* Consigne: Dans le texte sur le Bois-l'Abbé, récrivez sous forme de liste le paragraphe qui commence par « Avant la conquête romaine » en gardant ses faits principaux.

Avant la conquête romaine, ce lieu implanté à l’extrémité du plateau de Beaumont, situé à quelques kilomètres de la mer, est occupé par un petit peuple gaulois client des Bellovaques. Les indices matériels reconnus permettent d’identifier un sanctuaire en matériaux périssables dès La Tène moyenne (vers 250 avant J.-C.). C’est à ce même emplacement que se développa un complexe monumental localisé à l’ouest de la ville romaine. Après trois siècles de prospérité, elle va décliner brutalement avant d’être abandonnée massivement aux alentours des années 270-290. Les causes de cet abandon sont multiples : déclin économique, instabilité politique dans l’Empire romain, pillages et menaces de populations extérieures et, plus localement, dérèglement climatique provoquant des glissements de terrain (forte pluviométrie).
À partir du IVe siècle, un petit noyau d’occupation persiste autour du Bâtiment Est (tour carré d’une vingtaine de mètres de hauteur à l’extrémité de la basilique), surtout en lien avec les récupérations de matériaux et une un contrôle du secteur, persistera peut-être jusqu’à l’aube du VIe siècle. Parallèlement, la nature et la forêt reprendront leurs droits. Le site sera redécouvert lors du percement de la route forestière peu avant la Révolution française. De premiers sondages y seront pratiqués en 1820-1821 par Louis Estancelin sur les deux principaux alors reconnus, le Grand Temple et le théâtre. Ils seront suivis 50 ans plus tard par une campagne d’exploration menée par l’abbé Cochet et Paul-Henri Cahingt. À cette occasion, de premiers documents iconographiques seront réalisés. Il faudra attendre près d’un siècle pour que les premières fouilles au sens scientifique du terme soient menées au Bois-l’Abbé entre 1965 et 1980. Après un classement des zones reconnues au titre des Monuments historiques en 1987 (23 hectares), un poste permanent d’archéologue municipal occupé par Laurent Cholet sera créé conjointement par l’État et la Mairie d’Eu en 1994. Depuis, les recherches n’ont quasiment pas cessées. Considéré comme un lieu de culte isolé jusqu’au début des années 2000, il est désormais définitivement admis, après plus de 50 années de recherche, que les vestiges identifiés au Bois l’Abbé sont intégrés dans une ville romaine d’au moins 65 ha, qui trouve son origine à coup sûr à La Tène moyenne (vers 250 avant J.-C.).

* Section de données:
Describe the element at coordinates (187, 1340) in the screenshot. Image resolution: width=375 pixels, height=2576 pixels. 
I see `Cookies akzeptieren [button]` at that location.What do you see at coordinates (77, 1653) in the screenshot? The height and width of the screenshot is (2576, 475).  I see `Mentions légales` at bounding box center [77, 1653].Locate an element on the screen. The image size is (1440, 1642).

* Réponse:
- Avant la conquête romaine, le site, implanté à l'extrémité du plateau de Beaumont, à quelques kilomètres de la mer, est occupé par un petit peuple gaulois client des Bellovaques.
- Des indices matériels permettent d'y identifier un sanctuaire en matériaux périssables dès La Tène moyenne (vers 250 avant J.-C.).
- Au même emplacement se développa ensuite un complexe monumental situé à l'ouest de la ville romaine.
- Après trois siècles de prospérité, la ville décline brutalement, puis elle est abandonnée massivement vers 270-290.
- Cet abandon a plusieurs causes : déclin économique, instabilité politique dans l'Empire romain, pillages et menaces de populations extérieures et, localement, dérèglement climatique avec de fortes pluies provoquant des glissements de terrain.